With the images omitted, return all of the entries exactly as they stand.
++++++++
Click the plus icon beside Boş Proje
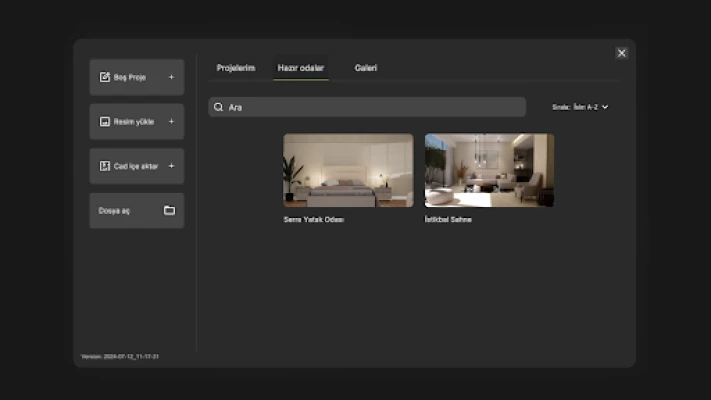This screenshot has height=400, width=711. click(171, 77)
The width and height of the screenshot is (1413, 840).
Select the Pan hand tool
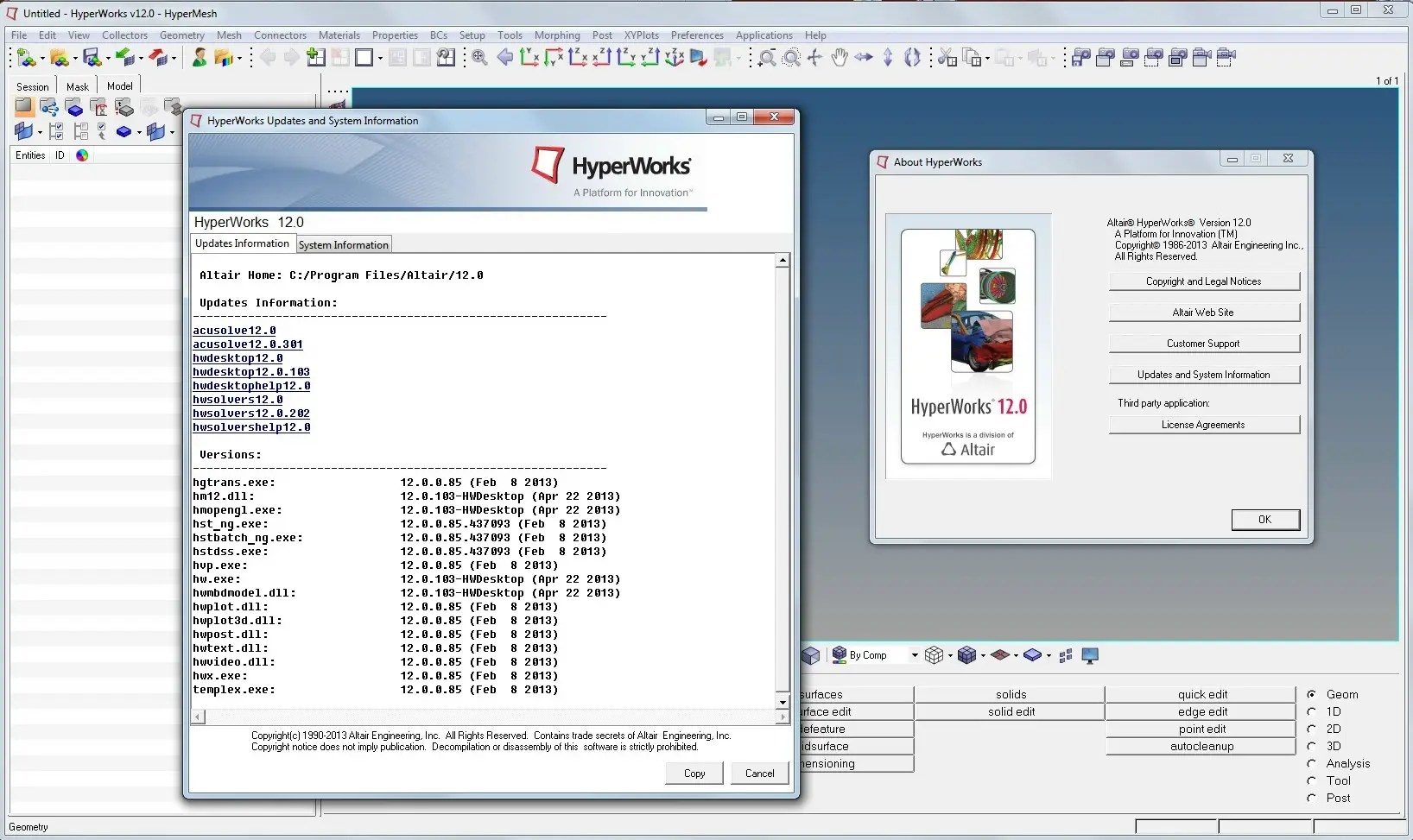pos(839,58)
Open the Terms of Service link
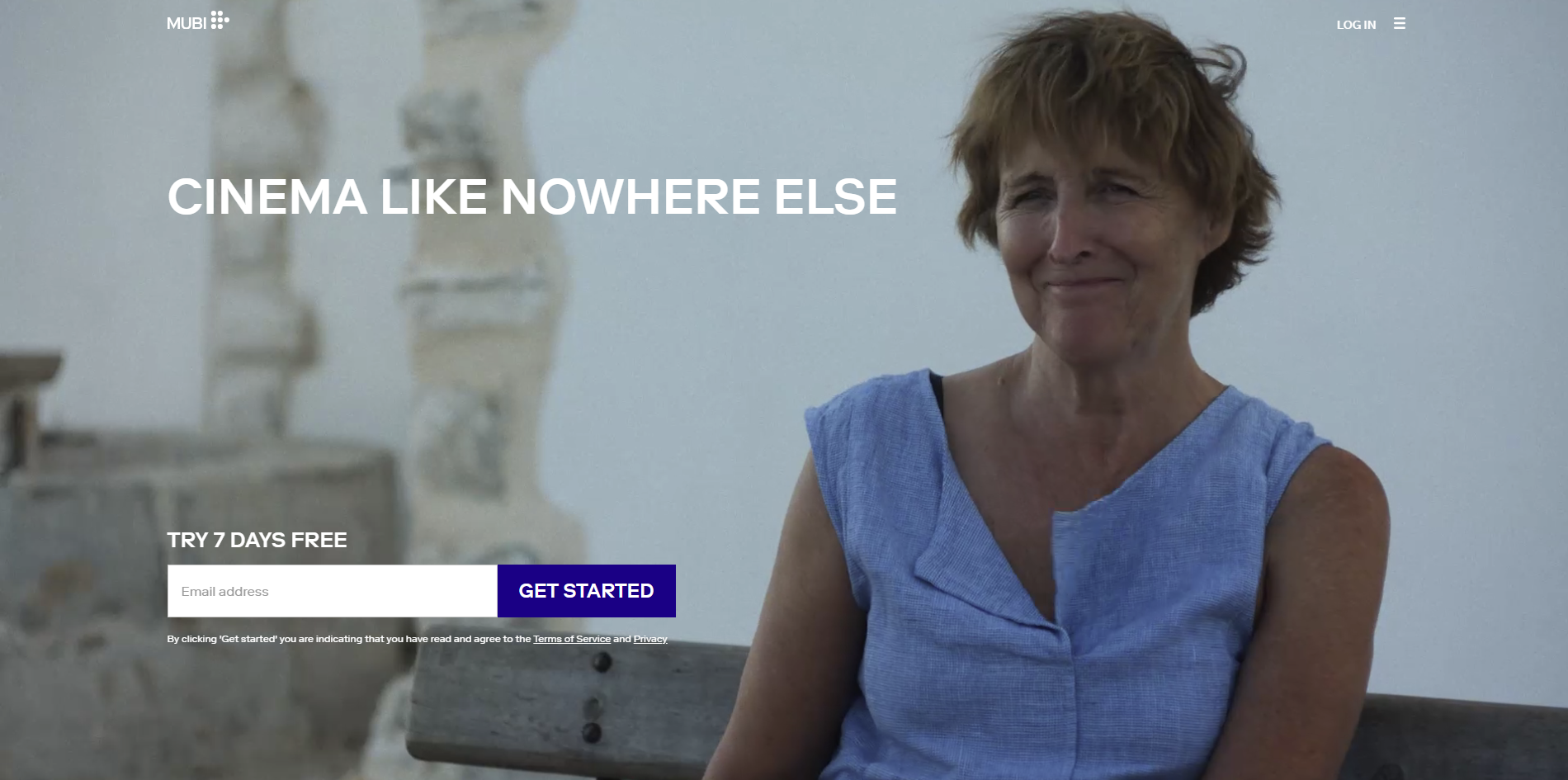The height and width of the screenshot is (780, 1568). (572, 639)
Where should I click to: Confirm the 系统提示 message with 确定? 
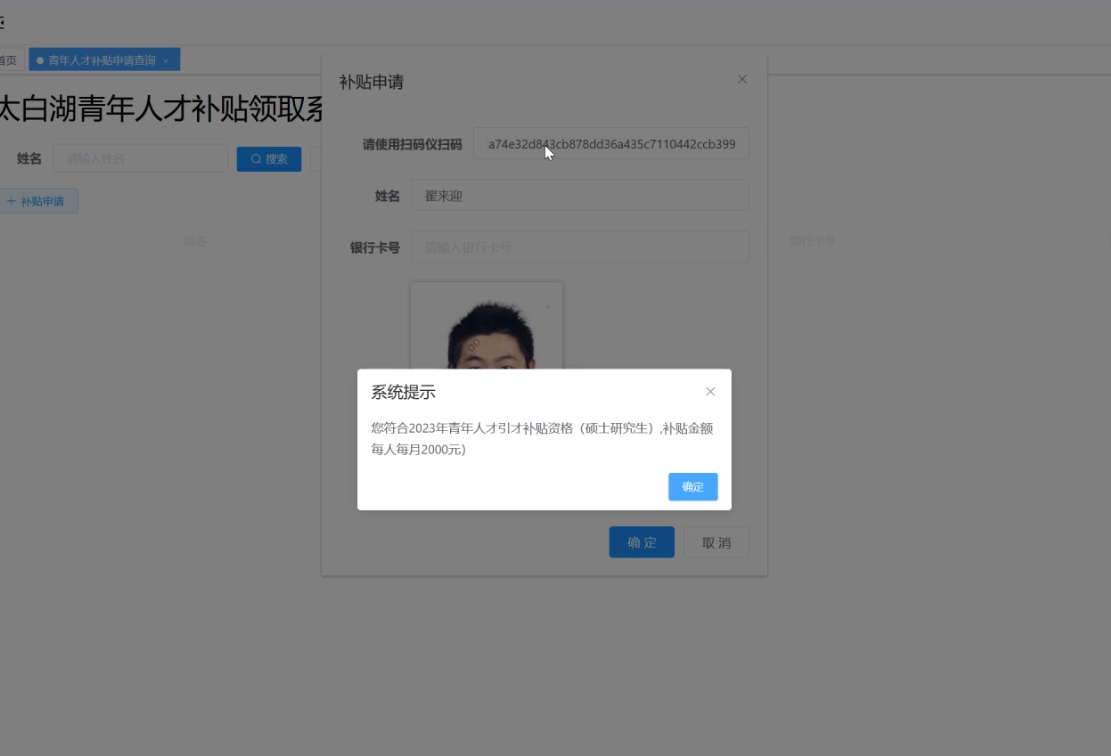tap(692, 487)

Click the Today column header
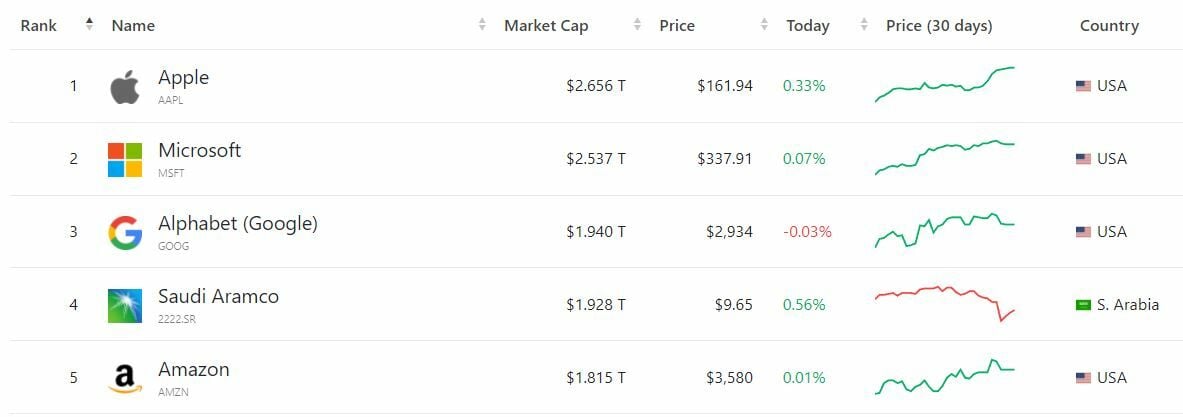[x=807, y=26]
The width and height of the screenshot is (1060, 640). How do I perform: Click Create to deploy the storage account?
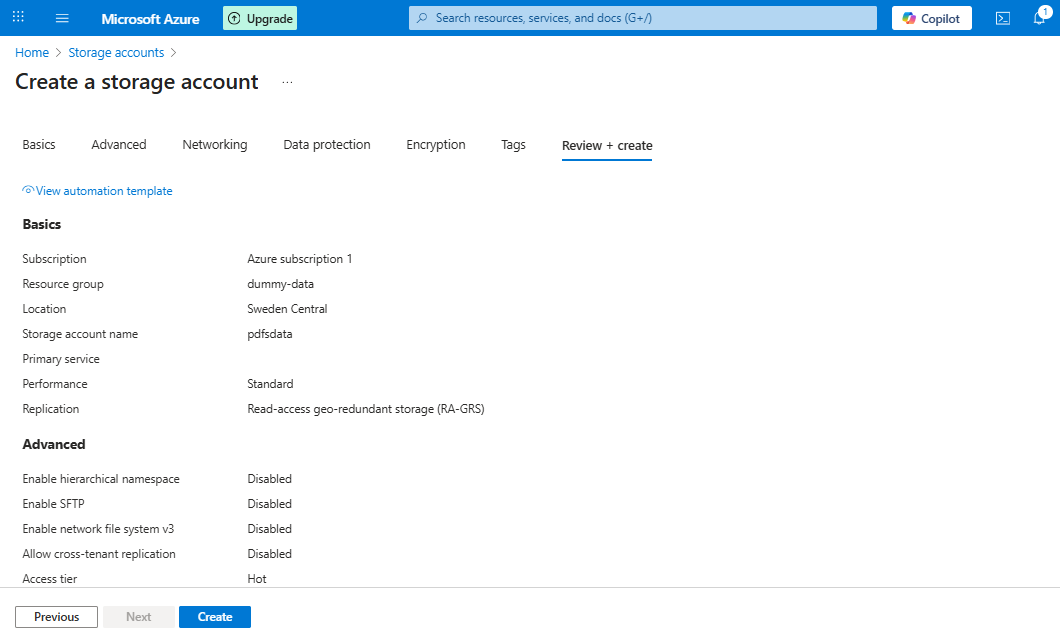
++++++++
TASK ANSWER
Click the plus icon beside Boş Proje
This screenshot has height=400, width=711. click(171, 77)
The width and height of the screenshot is (1413, 840).
Select the Pan hand tool
pos(839,58)
Open the Terms of Service link
The height and width of the screenshot is (780, 1568). (572, 639)
Where should I click to: Confirm the 系统提示 message with 确定? 
tap(692, 487)

Click the Today column header
[x=807, y=26]
The width and height of the screenshot is (1060, 640). How do I perform: Click Create to deploy the storage account?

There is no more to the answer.